Una raya en el mar
Ignacio Ortega
Plegarias
Hubo un tiempo en el que la oficina era un lugar con plantas de plástico, moqueta gris y café recalentado. Un lugar anodino, sí, pero al menos, un lugar reconocible. En Severance, la oficina es otra cosa. Un laberinto de pasillos idénticos, sin ventanas, sin contexto, sin salida. Es un paisaje mental… una distopía corporativa vestida de arquitectura.
El universo de Lumon Industries está hecho de líneas rectas, ángulos muertos y volúmenes que no explican nada. Es la arquitectura del aislamiento, del control y de la desconexión emocional. No hay ornamento, porque no hay lugar para la belleza. No hay luz natural, porque no hay tiempo que contar. Los espacios se repliegan sobre sí mismos y en el centro, una coreografía de cubículos blancos donde los empleados son apenas extensiones de sus terminales y teclados.

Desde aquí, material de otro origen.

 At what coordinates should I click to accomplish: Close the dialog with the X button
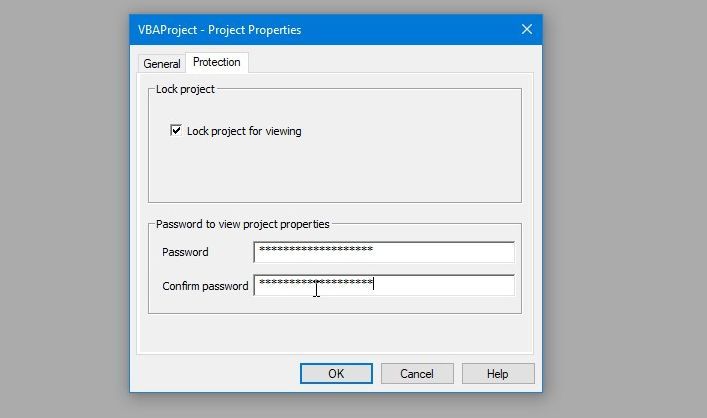tap(527, 29)

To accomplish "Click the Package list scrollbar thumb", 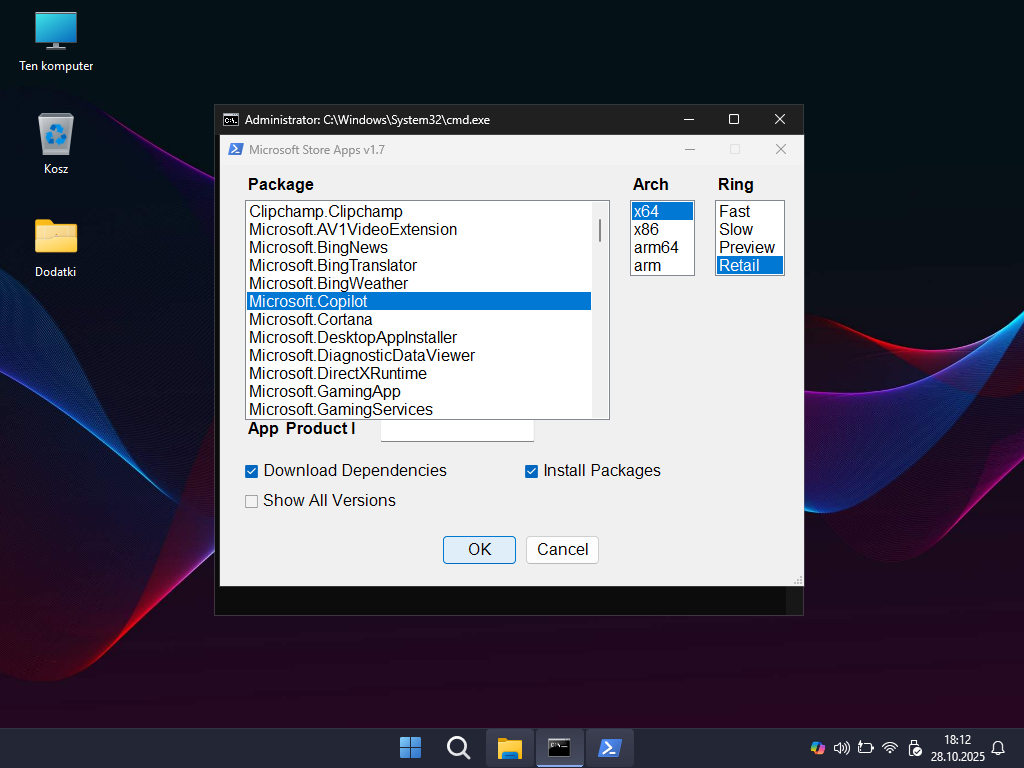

Más que un decorado, el edificio de Severance es un personaje que no habla, pero que observa. Que no se mueve, pero encierra. Su brutalismo es puro, casi clínico. Aquí hay más Orwell que Le Corbusier, y cada detalle, desde los pasillos eternos hasta la sala de descanso con iluminación aséptica, está diseñado no para albergar personas, sino para desactivarlas.
Hay algo perversamente brillante en esa representación. Porque mientras muchos edificios reales se esfuerzan por parecer “amables”, con sus fachadas vegetales y sus fotogénicas zonas comunes, en Severance se opta por lo contrario. Se nos recuerda que la arquitectura también puede ser una herramienta de alienación. Que un espacio puede ser tan opresivo como un jefe tóxico, pero más silencioso, y que la estética del control no necesita barrotes, solo moqueta beige y luces fluorescentes sin alma.
Lo irónico es que esta arquitectura de la despersonalización se ha vuelto icónica. Se estudia, se comparte y se celebra en revistas especializadas. Como si estuviéramos fascinados con nuestra propia cárcel. Como si el vacío emocional, cuando se viste de diseño, nos pareciera digno de admiración. Tal vez porque nos resulta familiar. Tal vez porque, en el fondo, todos hemos trabajado alguna vez en un lugar que se le parece demasiado.
Severance no solo propone una crítica a la cultura corporativa. Propone una crítica espacial. Nos recuerda que los lugares que habitamos moldean nuestra mente. Que un entorno puede deshumanizar tanto como una mala política de empresa. Cuando la arquitectura olvida al ser humano, no importa lo bien ejecutada que esté. Solo será un contenedor del olvido.